Building a Neural Network for MNIST Digit Classification from Scratch
In this post, I’ll walk through how I built a neural network for handwritten digit classification using only NumPy - no TensorFlow, PyTorch, or any other deep learning framework. We’ll dive into the math behind neural networks, explore the code implementation, and see how to use the trained model to classify new handwritten digits.
Introduction
The MNIST dataset is the “Hello World” of machine learning - a collection of 70,000 handwritten digits (60,000 for training, 10,000 for testing) that has been used for benchmarking machine learning algorithms for decades. While modern deep learning frameworks make it trivial to achieve 99%+ accuracy on MNIST, building a neural network from scratch helps us truly understand what’s happening under the hood.
Our project repository is structured as follows:
handwritte-digit-classifier/
│
├── data/
│ ├── train_images.npy # Training images
│ ├── train_labels.npy # Training labels
│ ├── test_images.npy # Test images
│ ├── test_labels.npy # Test labels
│
├── src/
│ ├── __init__.py # Marks this directory as a package
│ ├── data_loader.py # Loads the MNIST data and preprocesses it
│ ├── neural_network.py # Contains the neural network code (forward pass, backpropagation, etc.)
│ ├── utils.py # Helper functions for evaluation, loss calculation, etc.
│
├── tests/
│ ├── setup.py # MNIST Training & Testing data setup.
│ ├── test_single_digit.py # Testing our own image.
|
├── main.py # The entry point to train the model and run the project
├── requirements.txt # Python dependencies for the project
└── README.md # Project description and setup instructions
The Math Behind Neural Networks
Let’s explore the key mathematical concepts behind our neural network implementation.
Architecture
We implemented a simple feedforward neural network with:
- Input layer: 784 neurons (28×28 pixels flattened)

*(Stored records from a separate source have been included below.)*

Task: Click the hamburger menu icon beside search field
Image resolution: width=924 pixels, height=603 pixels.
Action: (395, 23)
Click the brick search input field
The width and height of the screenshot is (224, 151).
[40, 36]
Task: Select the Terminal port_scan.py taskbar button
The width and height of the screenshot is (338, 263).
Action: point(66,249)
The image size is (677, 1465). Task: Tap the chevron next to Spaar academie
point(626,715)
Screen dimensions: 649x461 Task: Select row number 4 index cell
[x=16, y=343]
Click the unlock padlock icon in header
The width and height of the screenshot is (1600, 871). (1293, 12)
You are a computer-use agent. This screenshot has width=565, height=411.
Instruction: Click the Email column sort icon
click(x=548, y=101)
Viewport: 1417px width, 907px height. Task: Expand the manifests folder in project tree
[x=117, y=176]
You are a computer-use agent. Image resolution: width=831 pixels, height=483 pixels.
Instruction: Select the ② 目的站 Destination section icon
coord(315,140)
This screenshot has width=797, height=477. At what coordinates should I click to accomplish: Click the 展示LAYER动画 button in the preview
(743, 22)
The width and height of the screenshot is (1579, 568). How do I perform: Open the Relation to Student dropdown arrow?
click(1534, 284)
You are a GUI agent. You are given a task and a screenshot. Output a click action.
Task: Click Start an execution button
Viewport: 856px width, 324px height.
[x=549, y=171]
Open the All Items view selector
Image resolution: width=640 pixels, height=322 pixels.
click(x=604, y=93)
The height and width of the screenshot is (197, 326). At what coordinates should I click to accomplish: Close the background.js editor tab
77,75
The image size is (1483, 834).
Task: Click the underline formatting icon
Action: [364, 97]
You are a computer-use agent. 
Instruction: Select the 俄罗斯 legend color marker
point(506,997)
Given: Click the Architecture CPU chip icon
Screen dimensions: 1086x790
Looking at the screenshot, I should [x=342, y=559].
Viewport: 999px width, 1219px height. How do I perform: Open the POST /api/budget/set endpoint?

- Hidden layer: 128 neurons with ReLU activation
- Output layer: 10 neurons with softmax activation (one for each digit 0-9)
Forward Propagation
In the forward pass, we compute the network’s prediction for a given input:
- Input to Hidden Layer:
\[Z^{[1]} = X W^{[1]} + b^{[1]}\]
\[A^{[1]} = \text{ReLU}(Z^{[1]}) = \max(0, Z^{[1]})\]
- Hidden Layer to Output Layer:
\[Z^{[2]} = A^{[1]} W^{[2]} + b^{[2]}\]
\[A^{[2]} = \text{softmax}(Z^{[2]}) = \frac{e^{Z^{[2]}_i}}{\sum_j e^{Z^{[2]}_j}}\]
Where:
- \(X\) is the input data (batch_size × 784)
- \(W^{[1]}\) is the weight matrix for the first layer (784 × 128)
- \(b^{[1]}\) is the bias vector for the first layer (1 × 128)
- \(A^{[1]}\) is the activation output from the first layer
- \(W^{[2]}\) is the weight matrix for the second layer (128 × 10)
- \(b^{[2]}\) is the bias vector for the second layer (1 × 10)
- \(A^{[2]}\) is the final output (probabilities for each digit)
The softmax function converts the raw output scores into probabilities that sum to 1, making it perfect for classification tasks.
Loss Function
We use cross-entropy loss to measure the error between our predictions and the true labels:
\[L = -\frac{1}{m} \sum_{i=1}^{m} \sum_{j=1}^{10} y_{ij} \log(a_{ij})\]
Where:
- \(m\) is the batch size
- \(y_{ij}\) is the true probability of example \(i\) being class \(j\) (from one-hot encoding)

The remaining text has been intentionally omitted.